• **WHAT YOU SHOULD DO**: Carry on the forum discussion about tipping and restaurant wages, picking up right after its last comment.

══ SELECTION

But this is a bit of a chicken and egg problem, isn't it? You could just as easily argue that the wages are so low because tipping is pretty much a given.


It's actually enshrined into law - restaurants are allowed to pay less than minimum wage because of tipping.

It's a perversion of the whole norm, since it effectively turns tipping into a subsidy to the restaurant owner.

https://en.wikipedia.org/wiki/Tipped_wage_in_the_United_Stat...


As your link says, they are not allowed to pay less than minimum wage. They are allowed to set hourly wages for tipped employees lower than minimum wage, but they have to ensure that the total compensation of the employee averages out to minimum wage.


Realistically, if the restaurant owner has to contribute anything beyond their hourly rate to the paycheck of the server, that server will be fired (or the business is so slow that it will go under soon).


Not necessarily. I briefly worked at a 24x7 roadside place where tipped employees would occasionally fall under minimum wage due to slow periods or customers who would either stiff the waitress or tip out $0.35 on an egg, toast, coffee which cost $2.65.

That place systematically robbed those staff by refusing to pay minimum wage and falsifying records and withholding taxes based in nonexistent tips. The Labor department fined then pretty heavily -- but that isn't an uncommon practice.


I'm not sure how this contradicts what I said. Your experience showed that the business was not contributing anymore to your paycheck than the normal wage. Had they not been breaking the law, they probably would have fired someone due to the "extra" expense.


My experience as a server was a lot of < $1 paystubs after taxes on tips.


Exactly - so any tip just reduces how much the owner has to pay to cover minimum wage, making it a subsidy to them, not to the server, who gets minimum wage either way.


It's not really a subsidy though, it's just a complication of the payment.

It could be a subsidy if it wasn't an established custom to tip, but people know quite well that they are paying the server a tip for the service.

I suppose the fact that it enables the restaurant to under-report wages and thus under-pay wage taxes is a bit of a subsidy (but then some of that savings probably shows up for the customer).


It is a subsidy, because the server gets the same, it's the restaurant that pockets the difference.

Say the server works 40h/week like a regular full-time worker, so the minimum take-home pay under federal law is $15000. If the server gets $0 in tips, the restaurant must pay the $15000. But if the server gets, say, $5000 in tips, the restaurant can pay only $10000.

The server gets the same money, only the restaurant gets to save some.


Right. In practice, servers get $15000+ in tips. So there usually isn't a subsidy.

It also has a non zero impact on the menu prices (they would go up if tipping wasn't expected)


Seattle recently passed $15 minimum wage and now a lot of restaurants are charging a "service fee" and putting up signs that discourage you from tipping. A much better system imo.

════
══ INFORMATION GIVEN

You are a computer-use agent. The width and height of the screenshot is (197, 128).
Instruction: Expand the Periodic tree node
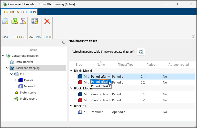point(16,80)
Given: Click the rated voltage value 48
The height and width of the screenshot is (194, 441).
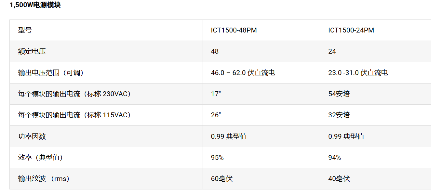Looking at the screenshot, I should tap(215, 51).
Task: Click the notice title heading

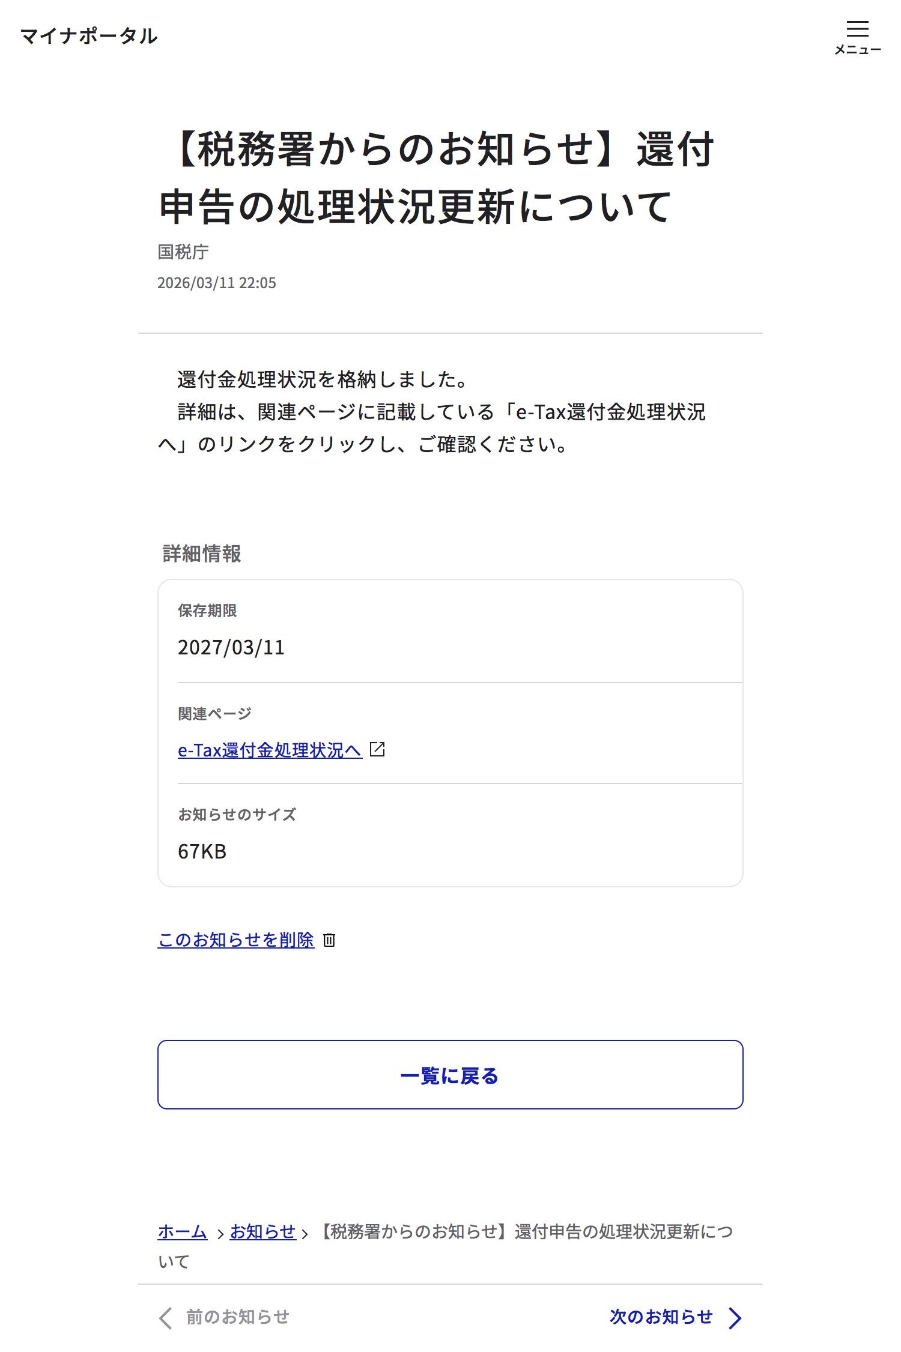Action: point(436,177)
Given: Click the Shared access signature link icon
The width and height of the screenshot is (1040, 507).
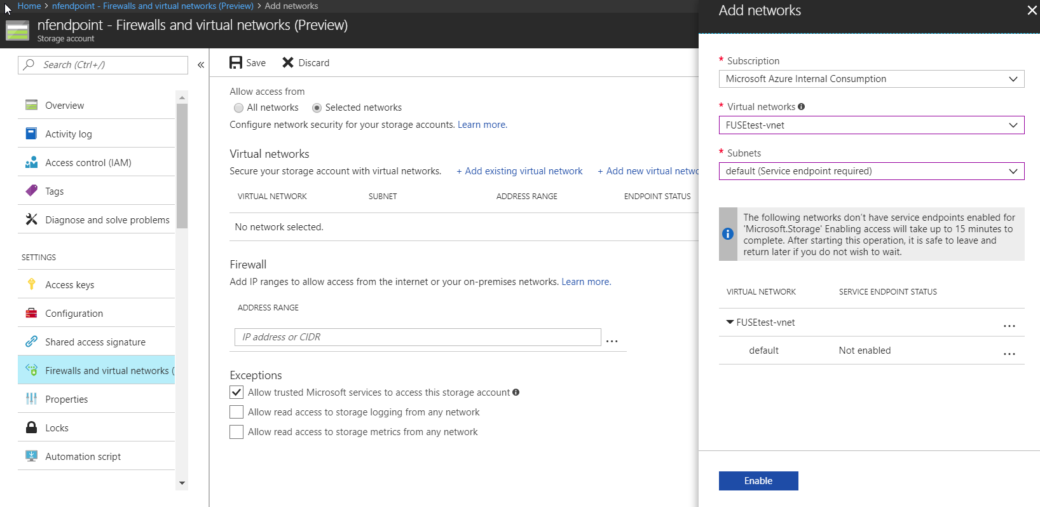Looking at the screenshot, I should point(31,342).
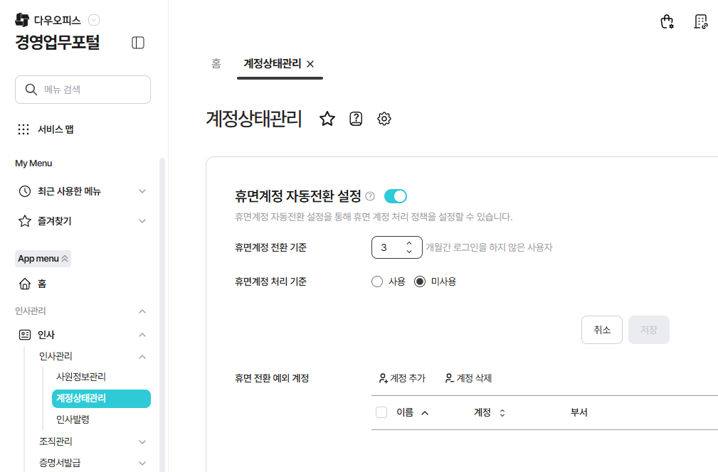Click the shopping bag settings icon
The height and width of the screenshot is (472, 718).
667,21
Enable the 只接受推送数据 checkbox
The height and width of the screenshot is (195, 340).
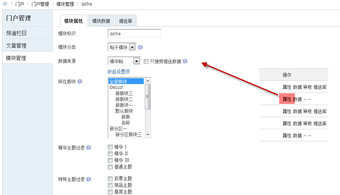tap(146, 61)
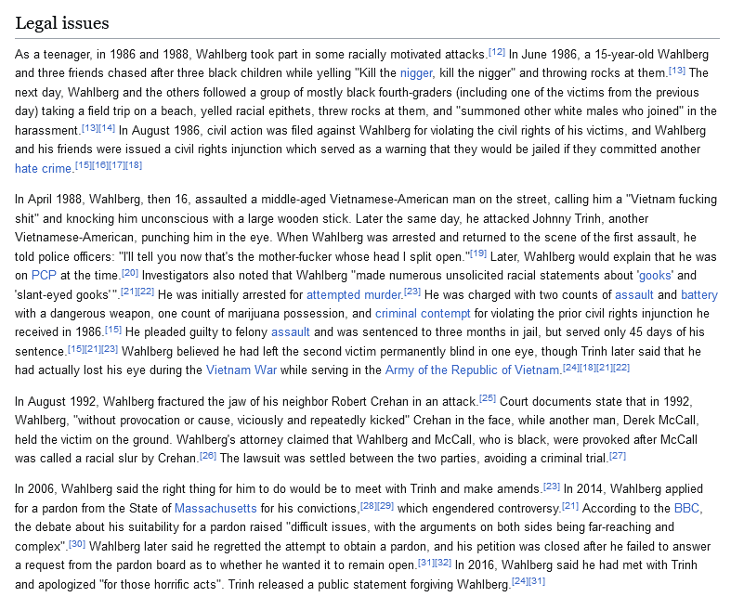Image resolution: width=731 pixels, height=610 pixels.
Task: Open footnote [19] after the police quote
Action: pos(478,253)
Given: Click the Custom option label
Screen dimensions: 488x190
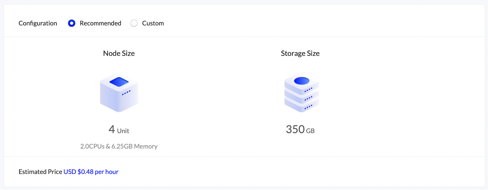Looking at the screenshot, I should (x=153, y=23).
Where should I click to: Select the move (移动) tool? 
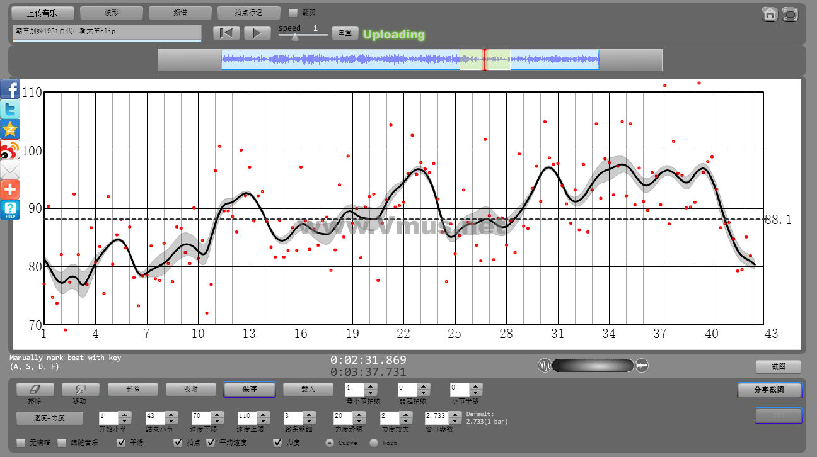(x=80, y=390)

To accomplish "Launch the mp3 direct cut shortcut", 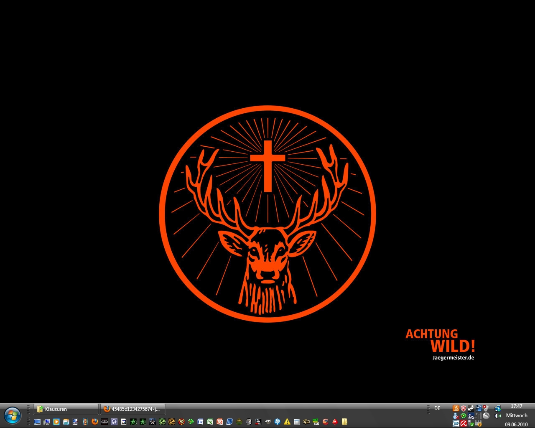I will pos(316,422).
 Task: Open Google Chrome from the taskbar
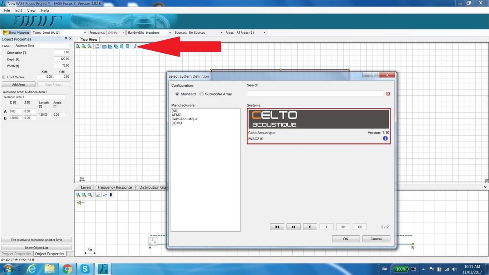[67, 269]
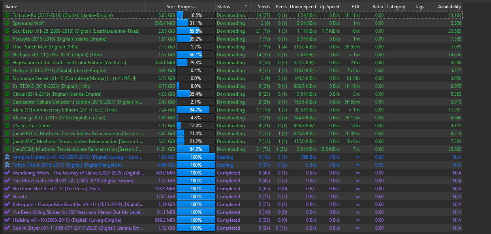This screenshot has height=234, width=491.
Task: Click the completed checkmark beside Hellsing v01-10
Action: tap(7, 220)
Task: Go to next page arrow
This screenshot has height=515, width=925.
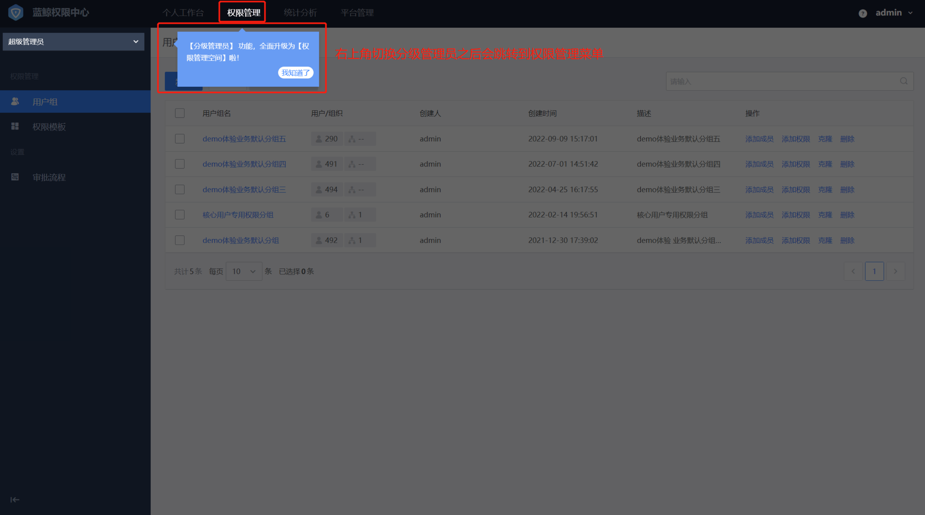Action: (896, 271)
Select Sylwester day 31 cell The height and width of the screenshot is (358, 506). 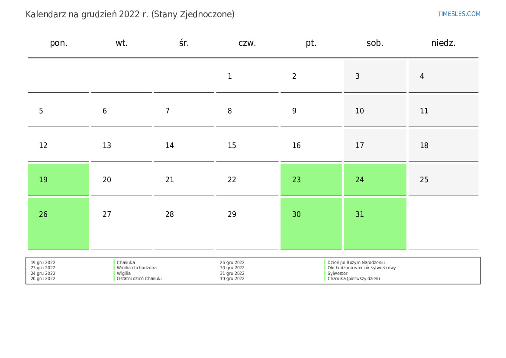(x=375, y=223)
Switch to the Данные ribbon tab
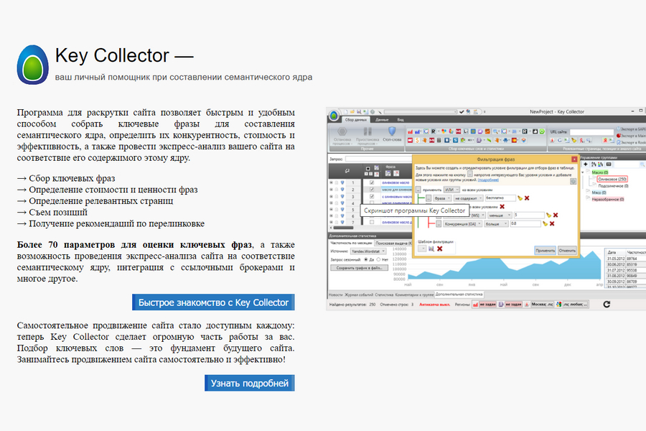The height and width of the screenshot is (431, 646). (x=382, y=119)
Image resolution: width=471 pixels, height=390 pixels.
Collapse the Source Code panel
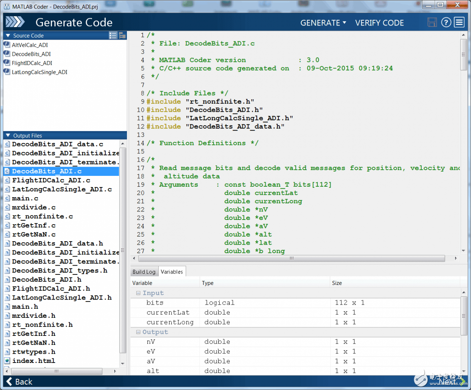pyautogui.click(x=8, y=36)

════

• **ANSWER FOR THE TASK**:
What's the point of a service fee on top of the cost of your meal though? Why not incorporate it into your meal, since it's non-optional.

I noticed they did this in Singapore. You'd be charged a service fee on top of your bill, I can't remember if they popped tax on top of that too. If it's non-optional, it should be included in the cost.


>What's the point of a service fee on top of the cost of your meal though?

For the same reason airlines don't include mandatory charges in their fares - humans are not particularly good at rational pricing evaluation.

It's known as partition pricing and generally results in higher revenues - from "The Effects on Perceived Restaurant Expensiveness of Tipping and Its Alternatives": [1]

"Furthermore, participants ordered more expensive meals when automatic gratuities were added to the bill than when the costs of service were built into menu prices"

[1] http://scholarship.sha.cornell.edu/cgi/viewcontent.cgi?artic...

See also:

http://www.msi.org/reports/divide-and-prosper-effects-of-par...


Because if you raise menu prices by 20% customers will balk. Maybe eventually when people are used to the new system that will happen.


Washington State specifically doesn't allow tipped employees to be paid a lower hourly wage!


Servers are actually never paid that wage. If a server's tips do not elevate them above the standard minimum wage, the restaurant is required to compensate them at the standard minimum wage. This was at least the law when I worked in the service industry.


Yes, very true.

The fact really is in the USA if we eliminated tipping, the cost of the food on the menu would just go up by $X number of dollars, and people don't want that, they want low prices for the items on the menu which is why the system also is the way it is.


I don't believe you. No one I know likes tipping. It's awkward no matter how you slice it. We would all much rather just pay what it costs and not have to tip.

--

Looked it up. You were right. Well, at least in the pay structure. 85% of surveyed people prefer a tipping pay structure to including it in the price of food.

I think it has to do with the perceived idea that tipping leaves the diner in control and leaves the ability to punish a bad waiter. Maybe I'm wrong about that too.

https://www.surveymonkey.com/blog/2013/04/18/tipping-in-rest...


No job wherein the customer directly employs you should give customers direct control of employees wages. Can you imagine the custom applied across the board.

I'm sorry doctor that appendectomy scar is a bit to big for my liking I'm only tipping you $180.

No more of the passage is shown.